Mike, perhaps another flag like CRYPTO_TFM_REQ_BLKIO could be added to tell the crypto subsystem that it's operating under GFP_NOIO allocation constraints? I mean, it obviously can sleep in the kcryptd context, but being able to sleep doesn't imply anything about the operation's allowable memory allocation context. I guess that Herbert Xu is the person to talk to here - ah, you've already cc'd him. :) -Dave.
Created attachment 278027 [details] a patch for this bug A patch that adds memalloc_noio_save/memalloc_noio_restore around the encryption code.
(In reply to Mikulas Patocka from comment #11) > Created attachment 278027 [details] > a patch for this bug > > A patch that adds memalloc_noio_save/memalloc_noio_restore around the > encryption code. Very good idea Mikulas. I had forgotten about memalloc_noio_save/memalloc_noio_restore Certainly ideal to avoid having to so deeply train the crypto code about block's forward-progress requirements.

- _DATA RECORDS_:

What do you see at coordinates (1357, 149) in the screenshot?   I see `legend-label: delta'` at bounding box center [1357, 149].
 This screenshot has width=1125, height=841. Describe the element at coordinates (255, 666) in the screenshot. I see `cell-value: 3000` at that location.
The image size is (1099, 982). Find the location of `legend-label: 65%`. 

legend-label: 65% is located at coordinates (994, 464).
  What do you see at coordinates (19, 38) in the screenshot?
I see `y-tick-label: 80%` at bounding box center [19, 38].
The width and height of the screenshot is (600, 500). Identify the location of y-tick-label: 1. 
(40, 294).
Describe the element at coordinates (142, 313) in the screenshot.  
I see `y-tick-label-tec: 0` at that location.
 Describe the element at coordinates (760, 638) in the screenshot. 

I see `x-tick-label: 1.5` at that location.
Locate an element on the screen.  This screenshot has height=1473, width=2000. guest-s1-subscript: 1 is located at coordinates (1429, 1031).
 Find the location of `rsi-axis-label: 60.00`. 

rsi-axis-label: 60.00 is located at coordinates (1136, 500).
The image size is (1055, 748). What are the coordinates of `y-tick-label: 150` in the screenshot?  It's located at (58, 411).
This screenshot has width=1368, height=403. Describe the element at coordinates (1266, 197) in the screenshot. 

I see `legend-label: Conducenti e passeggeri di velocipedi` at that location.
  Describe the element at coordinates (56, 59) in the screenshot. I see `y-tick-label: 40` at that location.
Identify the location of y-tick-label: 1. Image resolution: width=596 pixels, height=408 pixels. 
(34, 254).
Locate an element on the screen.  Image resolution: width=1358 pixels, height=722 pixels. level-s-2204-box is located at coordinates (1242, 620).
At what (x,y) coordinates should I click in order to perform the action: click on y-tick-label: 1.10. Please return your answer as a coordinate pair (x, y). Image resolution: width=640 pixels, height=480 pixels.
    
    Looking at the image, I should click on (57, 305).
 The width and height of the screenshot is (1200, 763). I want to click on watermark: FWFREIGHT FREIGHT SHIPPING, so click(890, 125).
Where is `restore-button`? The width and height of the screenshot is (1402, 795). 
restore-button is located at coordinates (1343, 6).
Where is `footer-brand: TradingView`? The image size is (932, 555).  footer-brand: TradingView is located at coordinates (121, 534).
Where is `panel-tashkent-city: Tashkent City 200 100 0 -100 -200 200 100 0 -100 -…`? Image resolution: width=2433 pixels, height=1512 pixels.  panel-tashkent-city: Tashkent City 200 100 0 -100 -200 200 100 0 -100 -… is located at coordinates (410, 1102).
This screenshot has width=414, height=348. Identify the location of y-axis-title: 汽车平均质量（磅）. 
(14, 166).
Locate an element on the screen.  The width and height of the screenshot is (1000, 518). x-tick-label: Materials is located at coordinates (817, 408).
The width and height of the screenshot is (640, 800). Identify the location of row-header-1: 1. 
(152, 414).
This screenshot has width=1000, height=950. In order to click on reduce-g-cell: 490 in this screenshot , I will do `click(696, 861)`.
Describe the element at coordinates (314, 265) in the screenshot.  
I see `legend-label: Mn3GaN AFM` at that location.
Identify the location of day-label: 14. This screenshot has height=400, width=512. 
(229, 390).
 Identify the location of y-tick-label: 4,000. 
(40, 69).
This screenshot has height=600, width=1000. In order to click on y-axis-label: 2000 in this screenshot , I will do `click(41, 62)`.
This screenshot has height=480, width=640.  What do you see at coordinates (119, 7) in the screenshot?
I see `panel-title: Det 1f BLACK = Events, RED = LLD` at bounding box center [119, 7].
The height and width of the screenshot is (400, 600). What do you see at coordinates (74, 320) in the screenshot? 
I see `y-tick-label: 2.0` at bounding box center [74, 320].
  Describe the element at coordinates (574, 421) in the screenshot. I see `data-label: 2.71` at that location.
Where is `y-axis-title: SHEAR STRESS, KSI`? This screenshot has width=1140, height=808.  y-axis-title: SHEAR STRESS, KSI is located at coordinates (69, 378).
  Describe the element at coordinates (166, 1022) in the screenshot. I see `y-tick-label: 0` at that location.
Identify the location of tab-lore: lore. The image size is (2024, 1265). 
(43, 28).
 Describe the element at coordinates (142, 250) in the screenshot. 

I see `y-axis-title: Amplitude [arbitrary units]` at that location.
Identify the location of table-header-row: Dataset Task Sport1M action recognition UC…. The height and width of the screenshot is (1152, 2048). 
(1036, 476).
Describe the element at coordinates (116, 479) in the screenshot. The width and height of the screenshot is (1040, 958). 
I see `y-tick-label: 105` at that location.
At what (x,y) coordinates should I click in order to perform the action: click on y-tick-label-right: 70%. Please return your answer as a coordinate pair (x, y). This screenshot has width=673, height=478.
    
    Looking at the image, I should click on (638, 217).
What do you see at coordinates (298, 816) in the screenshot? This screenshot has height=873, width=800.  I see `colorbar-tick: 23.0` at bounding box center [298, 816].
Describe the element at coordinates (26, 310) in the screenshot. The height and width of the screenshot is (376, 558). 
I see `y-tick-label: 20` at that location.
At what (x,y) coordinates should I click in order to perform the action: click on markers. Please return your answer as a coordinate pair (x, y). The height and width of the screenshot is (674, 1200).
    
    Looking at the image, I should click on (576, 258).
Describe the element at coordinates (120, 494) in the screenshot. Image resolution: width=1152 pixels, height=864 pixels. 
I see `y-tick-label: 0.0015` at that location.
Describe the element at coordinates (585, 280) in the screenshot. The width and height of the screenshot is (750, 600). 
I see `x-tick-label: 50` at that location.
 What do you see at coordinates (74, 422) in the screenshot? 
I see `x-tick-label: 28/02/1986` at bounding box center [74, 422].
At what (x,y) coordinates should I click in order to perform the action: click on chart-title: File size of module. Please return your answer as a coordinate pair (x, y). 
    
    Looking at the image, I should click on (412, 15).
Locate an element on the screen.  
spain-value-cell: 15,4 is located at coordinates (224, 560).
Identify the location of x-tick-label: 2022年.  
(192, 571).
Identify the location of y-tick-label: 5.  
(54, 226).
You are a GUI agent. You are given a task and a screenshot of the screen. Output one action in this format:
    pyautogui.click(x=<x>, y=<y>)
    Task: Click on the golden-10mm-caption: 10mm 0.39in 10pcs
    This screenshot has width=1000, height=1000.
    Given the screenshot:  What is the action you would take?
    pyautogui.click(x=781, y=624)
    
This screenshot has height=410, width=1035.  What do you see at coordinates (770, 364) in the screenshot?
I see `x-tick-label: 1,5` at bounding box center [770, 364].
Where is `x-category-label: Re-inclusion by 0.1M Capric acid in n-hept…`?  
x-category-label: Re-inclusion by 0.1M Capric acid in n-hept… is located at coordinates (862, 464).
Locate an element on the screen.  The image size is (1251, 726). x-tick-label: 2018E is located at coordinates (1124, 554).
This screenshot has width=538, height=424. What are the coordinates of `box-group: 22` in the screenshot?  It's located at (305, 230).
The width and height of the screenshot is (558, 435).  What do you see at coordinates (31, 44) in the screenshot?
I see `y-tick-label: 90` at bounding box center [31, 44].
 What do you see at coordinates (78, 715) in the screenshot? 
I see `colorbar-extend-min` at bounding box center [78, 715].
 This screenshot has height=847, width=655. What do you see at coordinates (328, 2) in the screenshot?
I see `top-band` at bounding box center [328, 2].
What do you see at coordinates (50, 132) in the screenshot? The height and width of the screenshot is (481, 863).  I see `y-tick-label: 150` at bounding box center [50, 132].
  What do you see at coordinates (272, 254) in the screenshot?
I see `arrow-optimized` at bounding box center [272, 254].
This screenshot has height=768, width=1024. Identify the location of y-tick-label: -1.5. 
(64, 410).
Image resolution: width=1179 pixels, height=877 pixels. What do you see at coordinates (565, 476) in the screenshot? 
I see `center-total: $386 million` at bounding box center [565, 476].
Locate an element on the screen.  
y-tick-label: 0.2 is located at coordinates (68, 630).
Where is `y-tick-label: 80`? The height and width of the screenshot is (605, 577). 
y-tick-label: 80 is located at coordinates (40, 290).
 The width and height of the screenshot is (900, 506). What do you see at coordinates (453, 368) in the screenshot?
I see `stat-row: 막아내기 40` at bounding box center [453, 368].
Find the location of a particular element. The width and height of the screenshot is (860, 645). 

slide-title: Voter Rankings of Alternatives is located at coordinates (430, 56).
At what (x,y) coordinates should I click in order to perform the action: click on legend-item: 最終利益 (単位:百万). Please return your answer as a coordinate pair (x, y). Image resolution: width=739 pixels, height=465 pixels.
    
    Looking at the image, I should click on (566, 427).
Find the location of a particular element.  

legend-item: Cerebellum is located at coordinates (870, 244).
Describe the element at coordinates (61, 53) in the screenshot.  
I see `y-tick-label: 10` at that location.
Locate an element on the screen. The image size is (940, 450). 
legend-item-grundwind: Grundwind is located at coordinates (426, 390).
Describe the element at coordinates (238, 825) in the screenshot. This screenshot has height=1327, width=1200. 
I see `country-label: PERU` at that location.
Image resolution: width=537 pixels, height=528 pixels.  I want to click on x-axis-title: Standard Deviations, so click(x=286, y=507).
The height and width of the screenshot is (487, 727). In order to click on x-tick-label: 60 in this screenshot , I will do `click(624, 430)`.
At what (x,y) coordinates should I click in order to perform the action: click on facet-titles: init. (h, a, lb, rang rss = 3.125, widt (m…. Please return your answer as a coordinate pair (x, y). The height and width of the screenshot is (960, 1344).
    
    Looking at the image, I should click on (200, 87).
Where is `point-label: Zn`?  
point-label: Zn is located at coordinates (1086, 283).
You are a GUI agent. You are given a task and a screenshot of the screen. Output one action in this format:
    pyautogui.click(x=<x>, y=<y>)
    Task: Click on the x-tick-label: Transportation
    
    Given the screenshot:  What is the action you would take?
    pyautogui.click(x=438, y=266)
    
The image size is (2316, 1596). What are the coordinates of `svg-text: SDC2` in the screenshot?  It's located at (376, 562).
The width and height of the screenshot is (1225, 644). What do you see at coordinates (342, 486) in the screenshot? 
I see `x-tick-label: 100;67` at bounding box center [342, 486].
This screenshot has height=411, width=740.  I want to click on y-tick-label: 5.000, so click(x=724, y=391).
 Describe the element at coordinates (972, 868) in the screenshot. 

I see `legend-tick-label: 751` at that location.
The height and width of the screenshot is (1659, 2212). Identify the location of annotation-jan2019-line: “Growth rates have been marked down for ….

- _TASK DETAILS_: Transcribe the passage of the crypto memory allocation thread starting with "Created attachment 278027 [details] a" and going on through "block's forward-progress requirements.". The records are unrelated to the thread on memory allocation in the crypto code and stand as separate material.

- _SOLUTION_:
Created attachment 278027 [details] a patch for this bug A patch that adds memalloc_noio_save/memalloc_noio_restore around the encryption code.
(In reply to Mikulas Patocka from comment #11) > Created attachment 278027 [details] > a patch for this bug > > A patch that adds memalloc_noio_save/memalloc_noio_restore around the > encryption code. Very good idea Mikulas. I had forgotten about memalloc_noio_save/memalloc_noio_restore Certainly ideal to avoid having to so deeply train the crypto code about block's forward-progress requirements.